Il fait beau. Hier nous avons pour la première fois mangé à la carte, ce qui a produit sur le maître d’hôtel un effet analogue à celui qu’eût produit une injection d’héroïne. Et j’ai cru comprendre la nature de ses rapports avec Mounir.
Mounir a dû le premier jour manger à la carte, s’élevant par-là dans l’esprit du maître d’hôtel au rang des Olympiens. Les Olympiens mangent toujours à la carte et leur apparition dans la salle à manger plonge le maître d’hôtel dans l’extase. Mais voilà. Mounir l’a terriblement déçu ensuite, en passant de la condition d’Olympien à la condition de Pensionnaire.
Nous, nous avons hier mangé à la carte parce que nous partions. Mais je sens bien que si j’osais aujourd’hui rentrer dans le rang misérable des Pensionnaires, j’épouvanterais le maître d’hôtel.
Quand je dis : le rang misérable des Pensionnaires, il faut bien comprendre que ce rang n’est misérable que si l’on en sort. Le maître d’hôtel respecte le Pensionnaire à l’état pur, qui pas une seule fois ne jette un regard de convoitise vers les tables des Olympiens. Le Pensionnaire à l’état pur en effet obtient le titre éminent d’Avare, et chacun sait que ce titre a été porté par Rockfeller.
A partir d’hier, je suis devenu moi aussi, comme Mounir, un personnage ambigu que le maître d’hôtel ne peut considérer sans que la sueur mouille son bourgeron. Je ne suis plus un Avare, puisque j’ai mangé hier une truite au bleu, un foie de veau, un épi de maïs et un sabayon, tout cela en buvant de l’aigle millésimé.

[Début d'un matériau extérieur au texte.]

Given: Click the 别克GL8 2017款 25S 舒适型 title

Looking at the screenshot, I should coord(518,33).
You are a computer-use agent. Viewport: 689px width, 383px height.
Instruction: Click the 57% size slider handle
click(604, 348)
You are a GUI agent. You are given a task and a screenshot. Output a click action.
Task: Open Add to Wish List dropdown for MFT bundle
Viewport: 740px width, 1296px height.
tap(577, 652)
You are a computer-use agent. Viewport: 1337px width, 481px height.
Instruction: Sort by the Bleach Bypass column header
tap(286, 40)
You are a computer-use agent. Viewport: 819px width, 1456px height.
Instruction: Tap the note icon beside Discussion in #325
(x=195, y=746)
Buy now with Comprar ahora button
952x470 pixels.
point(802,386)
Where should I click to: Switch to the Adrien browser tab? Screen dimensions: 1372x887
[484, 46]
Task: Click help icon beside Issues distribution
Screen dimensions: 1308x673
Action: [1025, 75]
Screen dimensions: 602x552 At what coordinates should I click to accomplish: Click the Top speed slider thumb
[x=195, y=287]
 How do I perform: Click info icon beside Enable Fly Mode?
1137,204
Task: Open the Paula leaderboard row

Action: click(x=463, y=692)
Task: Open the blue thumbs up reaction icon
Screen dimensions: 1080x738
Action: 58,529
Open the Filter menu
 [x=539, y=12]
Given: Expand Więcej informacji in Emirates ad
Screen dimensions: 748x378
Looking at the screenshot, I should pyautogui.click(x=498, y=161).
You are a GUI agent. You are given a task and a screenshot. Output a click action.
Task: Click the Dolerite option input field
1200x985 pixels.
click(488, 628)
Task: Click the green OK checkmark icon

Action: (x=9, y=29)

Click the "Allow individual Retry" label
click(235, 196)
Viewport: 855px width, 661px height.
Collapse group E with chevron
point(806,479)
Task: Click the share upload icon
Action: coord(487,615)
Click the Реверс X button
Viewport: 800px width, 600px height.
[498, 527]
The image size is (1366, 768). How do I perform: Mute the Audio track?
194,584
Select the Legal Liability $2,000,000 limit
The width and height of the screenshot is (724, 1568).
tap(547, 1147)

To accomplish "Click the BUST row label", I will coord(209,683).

Si, aujourd’hui, je me contentais du Fixe… Eh bien ! je serais un Pauvre et de la pire espèce, le Pauvre qui de temps à autre jette son bonnet par-dessus les moulins, qui fait des économies (à l’instar du maître d’hôtel) et qui brusquement dépense tout son pécule est fait un bond est inexcusable et criminelle gueuleton. Je serais un Mauvais Exemple, un individu dangereux, et le maître d’hôtel serait en quelque sorte obligé de me pousser vers la débauche, le gouffre noir du caviar et le gouffre pétillant du champagne, vers les enfers pavés de foie gras et de faisans en gelée, afin de m’inculquer le sens des distinctions et des hiérarchies.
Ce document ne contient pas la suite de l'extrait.